● **Exercise goal**:
Output only the lines below that start at the line containing "[Vinil Germe Tabela] (41, 1367)" and end at the line containing "Inicio (336, 216)", with both ends kept.

-- Data excerpts follows --

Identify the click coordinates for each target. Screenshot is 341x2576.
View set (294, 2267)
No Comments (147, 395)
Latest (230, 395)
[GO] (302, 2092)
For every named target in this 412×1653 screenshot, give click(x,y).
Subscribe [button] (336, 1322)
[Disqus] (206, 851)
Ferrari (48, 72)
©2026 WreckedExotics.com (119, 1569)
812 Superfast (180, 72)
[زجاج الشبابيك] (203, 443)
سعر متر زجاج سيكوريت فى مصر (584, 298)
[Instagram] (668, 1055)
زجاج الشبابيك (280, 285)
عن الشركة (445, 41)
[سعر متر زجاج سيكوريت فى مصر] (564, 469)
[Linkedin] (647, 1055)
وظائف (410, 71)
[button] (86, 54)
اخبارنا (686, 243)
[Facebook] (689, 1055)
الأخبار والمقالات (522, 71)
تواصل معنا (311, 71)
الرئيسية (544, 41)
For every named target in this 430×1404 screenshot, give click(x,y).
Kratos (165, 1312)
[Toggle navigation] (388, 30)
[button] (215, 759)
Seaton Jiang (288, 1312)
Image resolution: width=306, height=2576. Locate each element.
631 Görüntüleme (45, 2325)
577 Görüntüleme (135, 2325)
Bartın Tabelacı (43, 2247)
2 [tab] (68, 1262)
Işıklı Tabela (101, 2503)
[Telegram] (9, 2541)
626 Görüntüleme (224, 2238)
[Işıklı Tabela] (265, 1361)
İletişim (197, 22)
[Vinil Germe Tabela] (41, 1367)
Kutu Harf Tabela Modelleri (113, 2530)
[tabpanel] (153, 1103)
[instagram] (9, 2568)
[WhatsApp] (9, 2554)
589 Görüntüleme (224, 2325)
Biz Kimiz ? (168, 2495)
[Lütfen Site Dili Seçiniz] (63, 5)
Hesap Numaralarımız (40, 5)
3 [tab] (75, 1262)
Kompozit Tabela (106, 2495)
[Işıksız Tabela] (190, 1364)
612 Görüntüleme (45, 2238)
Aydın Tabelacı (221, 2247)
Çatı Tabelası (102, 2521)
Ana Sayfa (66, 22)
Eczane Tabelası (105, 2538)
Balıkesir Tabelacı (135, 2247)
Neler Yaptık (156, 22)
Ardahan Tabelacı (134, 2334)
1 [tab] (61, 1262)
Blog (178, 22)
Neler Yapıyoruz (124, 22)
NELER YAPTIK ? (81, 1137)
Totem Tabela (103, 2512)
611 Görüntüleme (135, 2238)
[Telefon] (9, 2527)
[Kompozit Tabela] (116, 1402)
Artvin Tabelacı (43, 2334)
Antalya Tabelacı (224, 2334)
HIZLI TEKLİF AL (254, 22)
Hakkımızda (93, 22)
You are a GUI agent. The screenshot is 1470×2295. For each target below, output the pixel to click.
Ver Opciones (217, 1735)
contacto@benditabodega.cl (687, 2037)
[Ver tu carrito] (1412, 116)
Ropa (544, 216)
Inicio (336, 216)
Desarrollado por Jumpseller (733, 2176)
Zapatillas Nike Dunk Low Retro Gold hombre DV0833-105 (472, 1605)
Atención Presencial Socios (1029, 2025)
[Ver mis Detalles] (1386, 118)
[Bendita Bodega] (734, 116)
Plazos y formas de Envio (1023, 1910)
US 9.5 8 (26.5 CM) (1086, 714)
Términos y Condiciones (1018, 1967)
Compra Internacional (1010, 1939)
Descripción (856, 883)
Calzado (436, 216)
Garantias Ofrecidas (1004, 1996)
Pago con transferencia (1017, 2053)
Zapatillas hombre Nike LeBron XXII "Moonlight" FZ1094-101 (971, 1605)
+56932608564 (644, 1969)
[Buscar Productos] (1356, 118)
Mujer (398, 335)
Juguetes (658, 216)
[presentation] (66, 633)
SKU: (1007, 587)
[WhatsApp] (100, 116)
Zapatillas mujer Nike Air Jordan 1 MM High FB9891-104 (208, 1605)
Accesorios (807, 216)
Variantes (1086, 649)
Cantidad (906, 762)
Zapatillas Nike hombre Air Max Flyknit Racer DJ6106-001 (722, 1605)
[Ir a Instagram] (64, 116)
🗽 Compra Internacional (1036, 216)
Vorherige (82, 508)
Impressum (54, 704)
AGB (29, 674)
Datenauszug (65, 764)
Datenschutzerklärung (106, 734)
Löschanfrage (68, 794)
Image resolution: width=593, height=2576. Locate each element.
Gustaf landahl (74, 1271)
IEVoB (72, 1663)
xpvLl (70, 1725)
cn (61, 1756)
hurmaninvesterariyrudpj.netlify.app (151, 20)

-- Data excerpts concluded --

● **Solution for this task**:
[Vinil Germe Tabela] (41, 1367)
Kutu Harf Tabela Modelleri (113, 2530)
[tabpanel] (153, 1103)
[instagram] (9, 2568)
[WhatsApp] (9, 2554)
589 Görüntüleme (224, 2325)
Biz Kimiz ? (168, 2495)
[Lütfen Site Dili Seçiniz] (63, 5)
Hesap Numaralarımız (40, 5)
3 [tab] (75, 1262)
Kompozit Tabela (106, 2495)
[Işıksız Tabela] (190, 1364)
612 Görüntüleme (45, 2238)
Aydın Tabelacı (221, 2247)
Çatı Tabelası (102, 2521)
Ana Sayfa (66, 22)
Eczane Tabelası (105, 2538)
Balıkesir Tabelacı (135, 2247)
Neler Yaptık (156, 22)
Ardahan Tabelacı (134, 2334)
1 [tab] (61, 1262)
Blog (178, 22)
Neler Yapıyoruz (124, 22)
NELER YAPTIK ? (81, 1137)
Totem Tabela (103, 2512)
611 Görüntüleme (135, 2238)
[Telefon] (9, 2527)
[Kompozit Tabela] (116, 1402)
Artvin Tabelacı (43, 2334)
Antalya Tabelacı (224, 2334)
HIZLI TEKLİF AL (254, 22)
Hakkımızda (93, 22)
You are a GUI agent. The screenshot is 1470×2295. For each target below, output the pixel to click.
Ver Opciones (217, 1735)
contacto@benditabodega.cl (687, 2037)
[Ver tu carrito] (1412, 116)
Ropa (544, 216)
Inicio (336, 216)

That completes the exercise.